For all its measured, careful language, this is a grim warning. In recent weeks, I’ve swung between thinking that everything is going to change and telling myself not to catastrophize. I honestly don’t know which is right. Perhaps we will muddle through somehow, and get back to some version of how things were. It’s not impossible, but some things seem beyond doubt:

  • These weeks of lockdown, stress, worry and grief will not leave us untouched. We will need time to heal and recover (and in different ways because we are experiencing this crisis very differently, too).
  • We will be poorer, individually and as societies. Many jobs and good businesses will be lost. The cost of this crisis and its effects on national economies far outstrip the 2008 crash, and it is hard to see policies that failed last time being accepted now.
  • Social distancing will remain in place for months, perhaps years to come. It will affect everything from public transport to night clubs, and people’s tolerance for it will vary greatly.

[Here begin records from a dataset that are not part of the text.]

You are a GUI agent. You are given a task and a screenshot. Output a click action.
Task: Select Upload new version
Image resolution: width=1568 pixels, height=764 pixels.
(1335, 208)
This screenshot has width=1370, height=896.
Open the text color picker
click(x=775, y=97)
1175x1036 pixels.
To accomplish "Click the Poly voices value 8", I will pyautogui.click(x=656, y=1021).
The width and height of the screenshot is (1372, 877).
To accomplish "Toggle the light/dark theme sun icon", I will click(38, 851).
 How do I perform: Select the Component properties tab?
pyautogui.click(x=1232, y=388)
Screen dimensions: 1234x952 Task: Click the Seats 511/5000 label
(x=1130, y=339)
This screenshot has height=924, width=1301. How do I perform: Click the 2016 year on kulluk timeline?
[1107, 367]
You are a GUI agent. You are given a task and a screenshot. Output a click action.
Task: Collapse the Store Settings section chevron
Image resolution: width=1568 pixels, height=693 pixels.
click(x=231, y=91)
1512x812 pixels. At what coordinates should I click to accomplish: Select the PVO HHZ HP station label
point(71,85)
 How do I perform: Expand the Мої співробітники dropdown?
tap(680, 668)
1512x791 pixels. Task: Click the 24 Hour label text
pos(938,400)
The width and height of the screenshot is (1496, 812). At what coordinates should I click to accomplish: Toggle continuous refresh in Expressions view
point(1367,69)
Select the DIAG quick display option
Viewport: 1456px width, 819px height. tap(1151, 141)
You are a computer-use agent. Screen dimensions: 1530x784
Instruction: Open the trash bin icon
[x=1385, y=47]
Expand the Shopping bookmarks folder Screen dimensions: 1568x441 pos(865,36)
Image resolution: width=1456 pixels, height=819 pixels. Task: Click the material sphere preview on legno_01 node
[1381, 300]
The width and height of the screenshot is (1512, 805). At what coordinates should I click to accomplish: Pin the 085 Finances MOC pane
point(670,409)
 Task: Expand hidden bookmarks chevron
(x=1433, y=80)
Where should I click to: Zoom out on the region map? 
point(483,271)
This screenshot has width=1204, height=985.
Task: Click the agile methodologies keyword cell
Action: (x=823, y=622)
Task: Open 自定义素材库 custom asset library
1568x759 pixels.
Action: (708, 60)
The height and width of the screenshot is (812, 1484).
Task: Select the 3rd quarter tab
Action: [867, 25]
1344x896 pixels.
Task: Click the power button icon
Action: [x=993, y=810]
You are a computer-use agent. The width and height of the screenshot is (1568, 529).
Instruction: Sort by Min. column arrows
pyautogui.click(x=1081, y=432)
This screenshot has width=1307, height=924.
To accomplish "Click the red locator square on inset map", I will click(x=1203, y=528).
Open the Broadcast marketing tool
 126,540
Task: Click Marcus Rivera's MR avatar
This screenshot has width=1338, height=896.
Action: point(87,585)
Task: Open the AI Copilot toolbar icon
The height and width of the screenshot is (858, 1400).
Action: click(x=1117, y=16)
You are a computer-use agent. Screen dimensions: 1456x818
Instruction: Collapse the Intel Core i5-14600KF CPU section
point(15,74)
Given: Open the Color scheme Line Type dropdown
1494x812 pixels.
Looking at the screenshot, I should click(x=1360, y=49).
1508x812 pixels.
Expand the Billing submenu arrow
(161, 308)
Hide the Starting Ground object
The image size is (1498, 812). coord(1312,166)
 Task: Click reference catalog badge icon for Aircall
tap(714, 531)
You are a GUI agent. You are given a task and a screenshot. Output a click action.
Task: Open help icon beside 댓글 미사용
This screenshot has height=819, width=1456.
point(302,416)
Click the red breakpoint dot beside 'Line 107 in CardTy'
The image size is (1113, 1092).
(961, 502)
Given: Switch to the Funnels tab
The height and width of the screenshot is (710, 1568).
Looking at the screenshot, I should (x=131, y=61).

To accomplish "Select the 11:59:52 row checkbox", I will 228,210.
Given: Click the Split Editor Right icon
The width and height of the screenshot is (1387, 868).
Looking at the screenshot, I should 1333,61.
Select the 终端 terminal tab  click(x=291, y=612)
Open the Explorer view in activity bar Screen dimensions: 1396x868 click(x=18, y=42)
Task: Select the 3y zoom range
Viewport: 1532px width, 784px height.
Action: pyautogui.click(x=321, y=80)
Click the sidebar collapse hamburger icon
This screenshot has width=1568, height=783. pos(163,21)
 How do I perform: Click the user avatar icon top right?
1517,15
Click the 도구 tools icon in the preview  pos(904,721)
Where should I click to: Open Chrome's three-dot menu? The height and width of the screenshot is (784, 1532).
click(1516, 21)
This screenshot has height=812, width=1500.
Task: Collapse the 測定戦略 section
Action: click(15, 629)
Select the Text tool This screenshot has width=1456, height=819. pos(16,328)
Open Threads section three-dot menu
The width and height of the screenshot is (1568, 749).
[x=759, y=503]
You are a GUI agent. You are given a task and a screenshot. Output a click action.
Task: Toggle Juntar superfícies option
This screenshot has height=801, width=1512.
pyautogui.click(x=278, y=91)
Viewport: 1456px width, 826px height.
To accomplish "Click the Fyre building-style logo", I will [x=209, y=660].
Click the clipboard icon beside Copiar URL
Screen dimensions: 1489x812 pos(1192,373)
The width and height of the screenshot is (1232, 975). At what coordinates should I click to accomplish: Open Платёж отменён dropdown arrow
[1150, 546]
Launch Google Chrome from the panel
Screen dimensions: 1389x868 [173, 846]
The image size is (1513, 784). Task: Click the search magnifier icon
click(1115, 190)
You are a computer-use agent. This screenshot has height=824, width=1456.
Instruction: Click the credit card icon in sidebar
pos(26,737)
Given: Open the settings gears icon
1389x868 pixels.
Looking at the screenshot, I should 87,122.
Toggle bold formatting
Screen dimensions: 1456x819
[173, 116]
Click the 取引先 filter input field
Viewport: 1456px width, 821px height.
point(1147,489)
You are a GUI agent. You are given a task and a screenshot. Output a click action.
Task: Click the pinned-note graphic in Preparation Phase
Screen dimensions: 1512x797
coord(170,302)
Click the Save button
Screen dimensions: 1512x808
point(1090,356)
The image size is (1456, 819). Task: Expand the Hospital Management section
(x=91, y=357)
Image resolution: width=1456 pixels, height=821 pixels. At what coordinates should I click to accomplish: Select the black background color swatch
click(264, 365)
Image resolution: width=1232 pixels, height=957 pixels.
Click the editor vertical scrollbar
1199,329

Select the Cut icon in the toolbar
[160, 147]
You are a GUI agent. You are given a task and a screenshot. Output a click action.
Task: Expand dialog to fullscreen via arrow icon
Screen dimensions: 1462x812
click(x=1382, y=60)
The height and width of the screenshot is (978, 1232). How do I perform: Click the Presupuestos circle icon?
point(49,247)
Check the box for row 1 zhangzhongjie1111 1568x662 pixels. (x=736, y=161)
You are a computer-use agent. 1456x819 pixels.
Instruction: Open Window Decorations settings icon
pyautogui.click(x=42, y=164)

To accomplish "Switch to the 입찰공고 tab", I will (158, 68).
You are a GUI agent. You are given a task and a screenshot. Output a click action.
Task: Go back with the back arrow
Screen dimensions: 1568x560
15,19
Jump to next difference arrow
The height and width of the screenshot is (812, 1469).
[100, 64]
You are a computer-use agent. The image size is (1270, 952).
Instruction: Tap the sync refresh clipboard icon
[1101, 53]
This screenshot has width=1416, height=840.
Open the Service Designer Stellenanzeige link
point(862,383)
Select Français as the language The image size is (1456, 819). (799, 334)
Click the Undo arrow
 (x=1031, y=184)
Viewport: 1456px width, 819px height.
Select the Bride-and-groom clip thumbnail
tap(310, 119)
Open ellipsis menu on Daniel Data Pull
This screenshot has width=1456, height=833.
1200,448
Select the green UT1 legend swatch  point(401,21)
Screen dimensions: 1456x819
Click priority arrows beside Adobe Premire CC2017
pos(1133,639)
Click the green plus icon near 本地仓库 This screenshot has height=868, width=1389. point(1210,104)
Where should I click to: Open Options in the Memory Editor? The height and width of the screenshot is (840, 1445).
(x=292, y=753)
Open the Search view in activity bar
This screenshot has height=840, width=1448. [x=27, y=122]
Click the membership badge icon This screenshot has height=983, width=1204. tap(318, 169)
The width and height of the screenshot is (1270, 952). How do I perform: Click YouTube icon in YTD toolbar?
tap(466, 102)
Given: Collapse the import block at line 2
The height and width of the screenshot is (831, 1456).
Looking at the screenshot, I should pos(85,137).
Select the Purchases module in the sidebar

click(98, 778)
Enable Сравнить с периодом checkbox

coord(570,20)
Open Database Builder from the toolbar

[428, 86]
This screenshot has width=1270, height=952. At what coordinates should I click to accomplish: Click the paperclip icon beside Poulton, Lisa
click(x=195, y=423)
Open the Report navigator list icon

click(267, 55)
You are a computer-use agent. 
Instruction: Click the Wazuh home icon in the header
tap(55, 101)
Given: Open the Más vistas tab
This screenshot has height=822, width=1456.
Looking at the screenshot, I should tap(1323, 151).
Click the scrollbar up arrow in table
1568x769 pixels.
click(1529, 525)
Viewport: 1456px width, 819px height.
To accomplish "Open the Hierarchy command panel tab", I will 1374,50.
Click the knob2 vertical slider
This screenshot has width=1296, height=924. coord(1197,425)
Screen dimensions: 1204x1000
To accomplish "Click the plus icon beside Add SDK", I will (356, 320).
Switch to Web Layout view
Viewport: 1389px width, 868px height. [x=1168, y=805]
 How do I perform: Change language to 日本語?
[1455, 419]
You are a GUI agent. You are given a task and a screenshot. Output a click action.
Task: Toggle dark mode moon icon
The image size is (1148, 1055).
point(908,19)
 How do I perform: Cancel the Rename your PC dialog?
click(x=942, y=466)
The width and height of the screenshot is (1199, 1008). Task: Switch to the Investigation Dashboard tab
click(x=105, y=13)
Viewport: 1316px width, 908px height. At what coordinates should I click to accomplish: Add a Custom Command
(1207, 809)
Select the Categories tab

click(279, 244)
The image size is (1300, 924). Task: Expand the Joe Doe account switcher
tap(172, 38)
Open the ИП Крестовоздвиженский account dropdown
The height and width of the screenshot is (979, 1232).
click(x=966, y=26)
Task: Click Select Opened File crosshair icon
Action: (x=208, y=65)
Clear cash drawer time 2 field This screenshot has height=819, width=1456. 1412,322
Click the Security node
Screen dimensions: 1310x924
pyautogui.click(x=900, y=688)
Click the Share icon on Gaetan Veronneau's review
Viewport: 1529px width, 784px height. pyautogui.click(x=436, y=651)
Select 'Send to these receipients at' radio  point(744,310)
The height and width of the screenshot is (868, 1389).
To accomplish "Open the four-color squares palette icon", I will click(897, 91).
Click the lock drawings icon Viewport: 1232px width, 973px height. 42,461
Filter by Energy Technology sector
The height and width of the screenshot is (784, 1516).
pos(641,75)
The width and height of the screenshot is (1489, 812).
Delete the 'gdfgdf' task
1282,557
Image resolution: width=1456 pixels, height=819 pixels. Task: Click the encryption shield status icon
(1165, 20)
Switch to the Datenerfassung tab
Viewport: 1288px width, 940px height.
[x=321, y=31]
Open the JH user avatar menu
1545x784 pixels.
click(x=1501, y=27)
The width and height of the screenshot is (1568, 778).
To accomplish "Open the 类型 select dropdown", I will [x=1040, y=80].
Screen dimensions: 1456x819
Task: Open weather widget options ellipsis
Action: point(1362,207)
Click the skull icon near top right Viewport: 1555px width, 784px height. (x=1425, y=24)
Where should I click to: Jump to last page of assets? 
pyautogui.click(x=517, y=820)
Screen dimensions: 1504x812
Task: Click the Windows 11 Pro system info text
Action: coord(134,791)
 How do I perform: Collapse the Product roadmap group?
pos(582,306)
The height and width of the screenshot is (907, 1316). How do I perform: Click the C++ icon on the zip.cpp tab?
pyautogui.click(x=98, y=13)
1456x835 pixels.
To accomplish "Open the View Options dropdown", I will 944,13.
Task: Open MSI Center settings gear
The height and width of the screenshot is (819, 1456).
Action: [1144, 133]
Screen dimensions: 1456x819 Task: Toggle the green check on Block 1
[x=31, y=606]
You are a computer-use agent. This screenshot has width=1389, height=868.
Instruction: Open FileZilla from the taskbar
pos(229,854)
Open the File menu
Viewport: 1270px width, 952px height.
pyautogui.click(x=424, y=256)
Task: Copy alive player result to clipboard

More speculatively, I have the impression that people’s values are changing, and that we will place new importance on community solidarity and social contact unmediated by technology, at least for a while.

Things will become clearer as we start moving out of lockdown, but it’s hard to see how these things won’t matter. And if they do, they’ll have a profound effect on how we create, share and enjoy culture. The gathering of large numbers on which the performing arts especially depend – from concert halls to festivals – looks impossible in the absence a Covid-19 vaccine, but when might that come? I hear optimistic forecasts, but we’re still waiting for a vaccine for HIV. The arts and culture sector has expanded immensely during the course of my working life. There are far more people working in the field than in 1980, far more organisations, institutions and venues, far more media technologies and outlets, and far more product looking for consumers.

More than 20 years ago, I asked a grandee of the arts world how much art was enough. In full lobbying mode, he didn’t even try to think about the question. The cultural economy has expanded hugely since then, and the scale of supply has made art a buyer’s market, on its way to becoming a subscriber’s market. There really is an unimaginable quantity of novels, films, plays, pictures, music and other creative stuff. Is this ‘peak culture’, the point at which we reach the maximum production of cultural goods and experiences?

That isn’t a complaint – well, only a mild one. Overproduction in culture is less damaging to the environment and to humans than it is in most sectors of the economy. Culture is often transitory anyway, and what doesn’t find an audience fades away (at least it did before the unforgetting Internet). Culture has been recycling and renewing since the dawn of time. But if the crisis is going to change artists’ existing business models, then it would be good to start imagining how to make art that is economically, environmentally and socially sustainable now. Darren Henley says that the Arts Council’s new 10 year strategy, launched two months before the crisis, will be more important than ever now. I believe he is right, if it can fulfil its promise to:

‘Value the creative potential in each of us, provide communities in every corner of the country with more opportunities to enjoy culture, and celebrate greatness of every kind.’

Sir Nicholas Serota, Let’s Create, ACE 2020

We might be forced to change, but there are always choices about how to do it.